BOOKS AND IDEAS: Snapple and pop quizzes
Times Colonist (Victoria, British Columbia), October 29, 2006
by May Brown, CanWest News Service
The Snapple Aptitude Test: Real Facts for Real Life
by Sandy Wood and Kara Kovalchik; Broadway Books; paperback, 224 pages; $12.95
The Snapple company put this quiz book together as a spin-off from the Real Facts printed under their bottle caps. Their approach here, like their advertising image, is lighthearted, starting with their scoring categories.

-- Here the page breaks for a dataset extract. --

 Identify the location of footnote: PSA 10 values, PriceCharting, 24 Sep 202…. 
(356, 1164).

Real Genius tops the list with 1,000 points, followed by Fact Fanatic, Seriously Cerebral, and Brainy, Around the 600 to 699-point level, the names get really creative: Snapple Savant, Egghead, Sharpie, Radio-FACT-ive. In the 200 to 299-point category, we’re still considered Not Too Shabby, but dropping to the 100 to 199, we’ve become Factose Intolerant. If we score only 10 to 99 points out of the maximum 1,000, we’re kindly referred to as a Newbie. But if we get between zero and nine answers? Cro-Magnon.

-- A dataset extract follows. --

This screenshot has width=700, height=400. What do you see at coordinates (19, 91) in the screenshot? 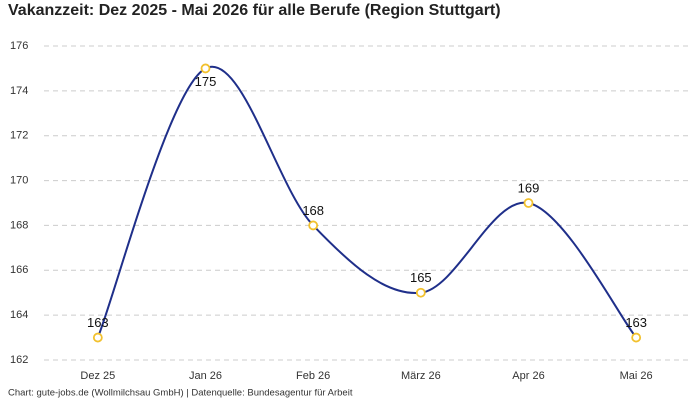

The book contains 10 categories, from nature, music and movies to sports and technology, so there’s bound to be a subject area in which an individual can excel.
Do you know how many sets of twins lived in the Full House household (trick question!) or how golfer Jack Nicklaus got the nickname The Golden Bear? Can you guess which letter is removed from “vodka” to make the Russian word for water? If not, you can look up the answers at the end of each section, satisfying your curiosity and, as the title implies, adding to your knowledge of “real facts for real life.”